Украинка выразительно смотрит на Марысю.
– В таком случае мы должны забрать с собой вещи, ведь в Ливии все может случиться и рассчитывать на легкое решение проблем не приходится. Мы можем сюда не вернуться. – Дорота решает действовать: она видит, что одна не переубедит девушек, да ей и самой хочется увидеть, какой урон нанесла война столице.
– Это неполных два дня. Не бойся, ничего плохого не случится.
Обрадованная Марыся просто подскакивает на месте.
– Так когда мы отправляемся?
Дорота с Марысей высаживаются из полугрузовой машины «мицубиси» первыми, не ожидая, пока подставят деревянные ящики для менее ловких участников поездки.

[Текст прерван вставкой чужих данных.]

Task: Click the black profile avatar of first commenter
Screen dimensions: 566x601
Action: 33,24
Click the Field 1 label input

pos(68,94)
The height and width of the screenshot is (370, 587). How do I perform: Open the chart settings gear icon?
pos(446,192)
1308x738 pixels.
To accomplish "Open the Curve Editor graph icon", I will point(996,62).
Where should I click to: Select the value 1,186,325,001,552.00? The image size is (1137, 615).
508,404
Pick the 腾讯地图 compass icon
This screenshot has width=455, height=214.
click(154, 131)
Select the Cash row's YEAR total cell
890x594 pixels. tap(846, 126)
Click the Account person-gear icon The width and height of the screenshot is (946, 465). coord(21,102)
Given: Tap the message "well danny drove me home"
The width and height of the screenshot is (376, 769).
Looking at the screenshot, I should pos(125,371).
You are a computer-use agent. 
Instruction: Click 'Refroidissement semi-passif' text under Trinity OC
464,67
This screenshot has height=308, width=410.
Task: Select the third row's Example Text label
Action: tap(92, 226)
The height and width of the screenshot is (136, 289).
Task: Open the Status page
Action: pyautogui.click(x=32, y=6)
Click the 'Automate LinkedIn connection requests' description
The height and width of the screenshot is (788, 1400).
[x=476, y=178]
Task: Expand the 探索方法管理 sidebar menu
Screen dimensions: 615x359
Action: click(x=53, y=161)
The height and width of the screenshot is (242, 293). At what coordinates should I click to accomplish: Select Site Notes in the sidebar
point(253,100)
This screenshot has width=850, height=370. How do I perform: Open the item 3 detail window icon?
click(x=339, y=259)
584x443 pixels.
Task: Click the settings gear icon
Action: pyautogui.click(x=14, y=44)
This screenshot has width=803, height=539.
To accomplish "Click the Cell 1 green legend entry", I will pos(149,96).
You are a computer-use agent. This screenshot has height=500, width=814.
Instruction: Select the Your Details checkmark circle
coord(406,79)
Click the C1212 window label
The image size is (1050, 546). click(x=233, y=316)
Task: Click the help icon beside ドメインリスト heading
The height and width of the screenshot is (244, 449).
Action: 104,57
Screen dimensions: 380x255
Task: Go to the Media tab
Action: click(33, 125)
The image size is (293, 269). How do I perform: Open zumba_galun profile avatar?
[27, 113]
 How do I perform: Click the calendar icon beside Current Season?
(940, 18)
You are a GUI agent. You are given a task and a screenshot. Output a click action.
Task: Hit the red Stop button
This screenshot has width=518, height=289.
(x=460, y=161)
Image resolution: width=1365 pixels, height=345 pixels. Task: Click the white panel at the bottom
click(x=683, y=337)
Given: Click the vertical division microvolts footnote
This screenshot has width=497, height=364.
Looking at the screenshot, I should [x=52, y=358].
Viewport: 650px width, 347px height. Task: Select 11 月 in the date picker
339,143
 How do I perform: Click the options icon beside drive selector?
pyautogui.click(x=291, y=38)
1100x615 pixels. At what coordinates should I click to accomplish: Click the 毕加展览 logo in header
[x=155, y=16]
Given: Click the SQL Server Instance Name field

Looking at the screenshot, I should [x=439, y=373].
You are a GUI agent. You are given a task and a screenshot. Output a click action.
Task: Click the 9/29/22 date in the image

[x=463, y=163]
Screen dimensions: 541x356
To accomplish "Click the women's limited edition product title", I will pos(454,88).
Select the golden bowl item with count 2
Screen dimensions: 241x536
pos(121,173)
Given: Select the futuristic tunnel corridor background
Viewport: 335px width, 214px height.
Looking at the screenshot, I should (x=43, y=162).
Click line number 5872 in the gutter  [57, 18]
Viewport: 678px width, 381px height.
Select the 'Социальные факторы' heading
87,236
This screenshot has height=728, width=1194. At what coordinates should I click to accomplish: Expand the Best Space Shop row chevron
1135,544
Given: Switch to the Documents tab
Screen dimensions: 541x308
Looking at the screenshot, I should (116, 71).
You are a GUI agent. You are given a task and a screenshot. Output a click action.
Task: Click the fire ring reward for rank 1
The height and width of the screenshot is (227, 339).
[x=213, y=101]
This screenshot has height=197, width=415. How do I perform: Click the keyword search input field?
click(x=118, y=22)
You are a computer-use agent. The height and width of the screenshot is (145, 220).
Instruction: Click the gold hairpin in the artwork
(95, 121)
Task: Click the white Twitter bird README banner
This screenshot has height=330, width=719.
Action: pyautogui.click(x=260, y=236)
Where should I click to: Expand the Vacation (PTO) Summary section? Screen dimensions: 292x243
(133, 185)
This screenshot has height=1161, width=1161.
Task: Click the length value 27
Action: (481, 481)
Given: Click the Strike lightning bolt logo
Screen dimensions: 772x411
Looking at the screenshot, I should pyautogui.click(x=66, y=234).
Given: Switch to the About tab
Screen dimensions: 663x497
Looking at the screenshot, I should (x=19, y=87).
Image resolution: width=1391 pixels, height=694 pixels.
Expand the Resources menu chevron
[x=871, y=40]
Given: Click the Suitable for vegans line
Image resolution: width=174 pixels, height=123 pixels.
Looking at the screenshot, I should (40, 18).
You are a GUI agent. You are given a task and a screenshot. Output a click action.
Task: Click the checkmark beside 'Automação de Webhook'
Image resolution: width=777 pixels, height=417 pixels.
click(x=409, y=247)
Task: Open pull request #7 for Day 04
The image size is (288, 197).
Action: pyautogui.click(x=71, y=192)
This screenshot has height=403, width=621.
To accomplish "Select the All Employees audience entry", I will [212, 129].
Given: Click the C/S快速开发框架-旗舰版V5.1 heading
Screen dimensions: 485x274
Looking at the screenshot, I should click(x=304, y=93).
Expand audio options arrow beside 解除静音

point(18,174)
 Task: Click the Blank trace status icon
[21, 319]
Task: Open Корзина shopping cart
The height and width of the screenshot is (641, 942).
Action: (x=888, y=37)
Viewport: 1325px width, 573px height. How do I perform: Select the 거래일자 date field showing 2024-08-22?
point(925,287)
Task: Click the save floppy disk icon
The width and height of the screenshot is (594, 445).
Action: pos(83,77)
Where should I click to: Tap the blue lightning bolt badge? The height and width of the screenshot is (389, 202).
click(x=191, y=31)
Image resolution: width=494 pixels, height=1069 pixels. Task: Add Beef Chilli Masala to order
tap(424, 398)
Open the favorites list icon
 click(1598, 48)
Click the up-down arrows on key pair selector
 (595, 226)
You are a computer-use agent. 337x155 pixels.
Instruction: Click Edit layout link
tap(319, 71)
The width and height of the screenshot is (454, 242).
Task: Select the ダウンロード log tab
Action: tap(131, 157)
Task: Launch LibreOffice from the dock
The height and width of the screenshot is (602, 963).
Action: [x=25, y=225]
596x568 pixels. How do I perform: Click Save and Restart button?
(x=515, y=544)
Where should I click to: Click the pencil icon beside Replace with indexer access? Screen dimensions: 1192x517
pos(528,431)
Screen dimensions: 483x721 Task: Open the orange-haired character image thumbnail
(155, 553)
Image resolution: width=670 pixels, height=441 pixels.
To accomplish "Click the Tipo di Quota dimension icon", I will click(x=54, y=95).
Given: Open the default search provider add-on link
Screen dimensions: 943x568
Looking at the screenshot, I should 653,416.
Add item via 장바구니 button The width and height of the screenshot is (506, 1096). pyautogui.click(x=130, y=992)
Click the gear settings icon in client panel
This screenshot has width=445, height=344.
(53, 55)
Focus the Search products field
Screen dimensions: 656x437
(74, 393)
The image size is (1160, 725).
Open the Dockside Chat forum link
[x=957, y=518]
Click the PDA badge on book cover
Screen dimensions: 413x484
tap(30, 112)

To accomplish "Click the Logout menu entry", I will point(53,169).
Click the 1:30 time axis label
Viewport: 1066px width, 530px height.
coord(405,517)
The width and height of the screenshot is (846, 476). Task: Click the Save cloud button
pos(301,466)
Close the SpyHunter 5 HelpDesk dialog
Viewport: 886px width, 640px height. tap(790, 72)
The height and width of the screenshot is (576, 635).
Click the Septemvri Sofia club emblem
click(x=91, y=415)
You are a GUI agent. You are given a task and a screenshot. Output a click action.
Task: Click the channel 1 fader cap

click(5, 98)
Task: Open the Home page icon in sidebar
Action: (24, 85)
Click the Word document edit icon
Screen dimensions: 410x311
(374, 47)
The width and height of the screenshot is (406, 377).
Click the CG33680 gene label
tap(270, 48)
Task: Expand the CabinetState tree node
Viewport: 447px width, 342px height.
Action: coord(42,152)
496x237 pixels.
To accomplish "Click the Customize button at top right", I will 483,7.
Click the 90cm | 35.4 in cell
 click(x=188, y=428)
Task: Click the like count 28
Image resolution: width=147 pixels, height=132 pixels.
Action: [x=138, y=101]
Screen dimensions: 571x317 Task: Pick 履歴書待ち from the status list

Это было самое долгое и самое плохое путешествие в их жизни. Они едва не задохнулись в кузове машины, несмотря на обвевающий их воздух.
– Не знаю, когда они последний раз мылись, – с перекошенным лицом обращается Дорота к дочери.
– А я-то думала, что мне так плохо из-за беременности, – смеется Марыся, положив голову на плечо матери. – Ванну или тазик с водой они видели до войны, – сообщает она.